The UK Foreign and Commonwealth Office advised Jordan against rowing the strait. He continued:

‘I was completely unarmed and unsupported - at sea - but I did have photographer Stephen McGrath documenting and tracking me and also a small local crew of a fixer, a driver and local guide from Djibouti who made sure I had no issues whilst making my way towards the Eritrean border in Northern Djibouti.
 ‘On the day the sea conditions were very favourable on the way out towards Yemen but on the way back in I battled some fast currents in the blistering 38 degrees heat and suffered from excessive dehydration for the next two days - and my hands are completely blistered too.
‘There were a few hairy moments when I was approached by armed men in fast skiffs, but fortunately for me, they were coastguards protecting Djibouti and Yemen respectively. There were also many small fishing vessels out there, which of course I did my best to steer clear of, as you never know who the bad guys are. We used to say “every pirate is also a fisherman but not every fisherman is also a pirate”…
‘The boat was built by Rannoch Adventure in the UK and was designed for adventures. They kindly allowed me to gift the boat when I had finished to a local rowing club in Djibouti. And helped with my training plans too.'

Jordan trained extensively for 12 months with some of the greatest names in rowing, including double Olympic champion Alex Gregory MBE and fellow Olympic medalist James Foad.

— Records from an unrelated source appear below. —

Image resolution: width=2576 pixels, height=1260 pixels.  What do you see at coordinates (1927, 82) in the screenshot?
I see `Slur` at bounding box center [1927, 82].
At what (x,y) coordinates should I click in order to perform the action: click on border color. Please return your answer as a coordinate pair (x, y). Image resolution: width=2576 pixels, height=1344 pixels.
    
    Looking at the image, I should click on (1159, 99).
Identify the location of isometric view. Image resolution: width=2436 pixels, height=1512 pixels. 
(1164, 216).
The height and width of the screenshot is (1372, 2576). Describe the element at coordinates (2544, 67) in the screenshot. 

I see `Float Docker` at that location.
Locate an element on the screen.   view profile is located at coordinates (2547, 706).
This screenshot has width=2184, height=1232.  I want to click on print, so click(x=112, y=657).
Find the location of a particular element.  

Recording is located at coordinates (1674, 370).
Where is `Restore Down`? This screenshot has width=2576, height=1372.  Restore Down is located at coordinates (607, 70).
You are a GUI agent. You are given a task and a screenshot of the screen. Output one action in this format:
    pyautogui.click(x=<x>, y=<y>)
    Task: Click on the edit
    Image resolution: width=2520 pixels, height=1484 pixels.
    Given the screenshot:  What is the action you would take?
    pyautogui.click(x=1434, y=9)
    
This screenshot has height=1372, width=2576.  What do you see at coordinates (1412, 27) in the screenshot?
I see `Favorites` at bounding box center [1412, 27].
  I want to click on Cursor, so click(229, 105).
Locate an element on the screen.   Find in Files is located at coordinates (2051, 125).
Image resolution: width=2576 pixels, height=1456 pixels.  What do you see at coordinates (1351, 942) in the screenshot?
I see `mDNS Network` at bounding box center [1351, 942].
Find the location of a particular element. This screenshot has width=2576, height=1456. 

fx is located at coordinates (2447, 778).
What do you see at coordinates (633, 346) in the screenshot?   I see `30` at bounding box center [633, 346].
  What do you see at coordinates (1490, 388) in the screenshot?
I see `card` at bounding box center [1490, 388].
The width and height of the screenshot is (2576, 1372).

His main motivation for the rowing voyage was to raise money for three charities –Frontline Children, Epilepsy Action and Seafarers UK - and help fund the building of a school for war refugees in As'Eyla in Djibouti

He’s now feeling ecstatic that all the hard work paid off. He said:

‘It was very emotional reaching Ras Siyyan at the end. Two years of planning and 12 months of training. To get there was magical and seeing a group of bull sharks on arrival was quite cool as Ras Siyyan is a mountain that depicts a shark fin.
‘It was the toughest thing I’ve ever done. However, what is more important, is that the world takes notice of the humanitarian crisis in Yemen and the sheer number of casualties and losses that are being suffered by children daily. These are the completely innocent victims of this conflict and the world needs to do more to protect them.’